§ **What you need to do**
When you reach the line that contains "Task: Open Google Chrome from the taskbar" in the data below, start reproducing lines exactly, and stop after the line that contains "Screen dimensions: 1366x768".

BEGIN Data supplied

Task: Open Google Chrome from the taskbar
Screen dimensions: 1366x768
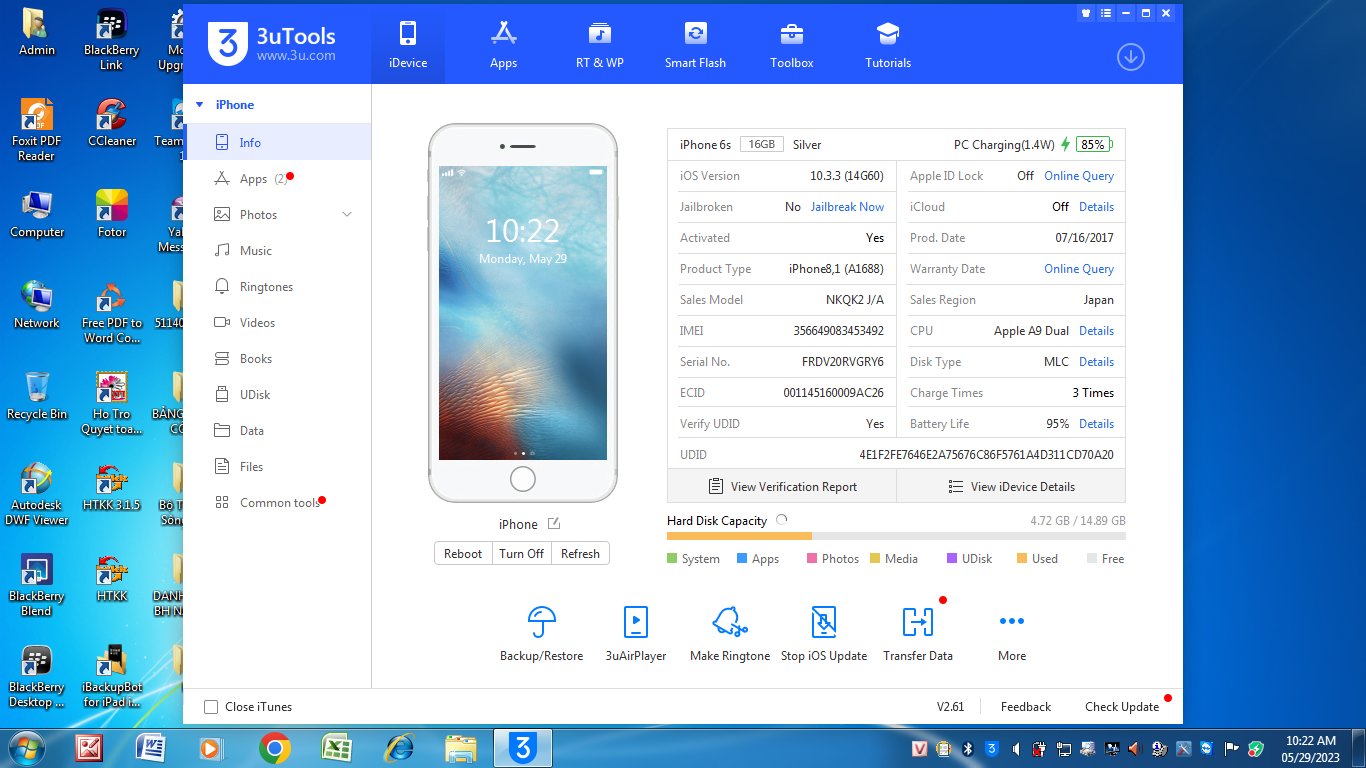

END Data supplied
BEGIN Data supplied

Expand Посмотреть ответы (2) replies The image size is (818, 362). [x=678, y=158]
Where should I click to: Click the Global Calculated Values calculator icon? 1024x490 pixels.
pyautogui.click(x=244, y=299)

END Data supplied

§ **Output**
Task: Open Google Chrome from the taskbar
Screen dimensions: 1366x768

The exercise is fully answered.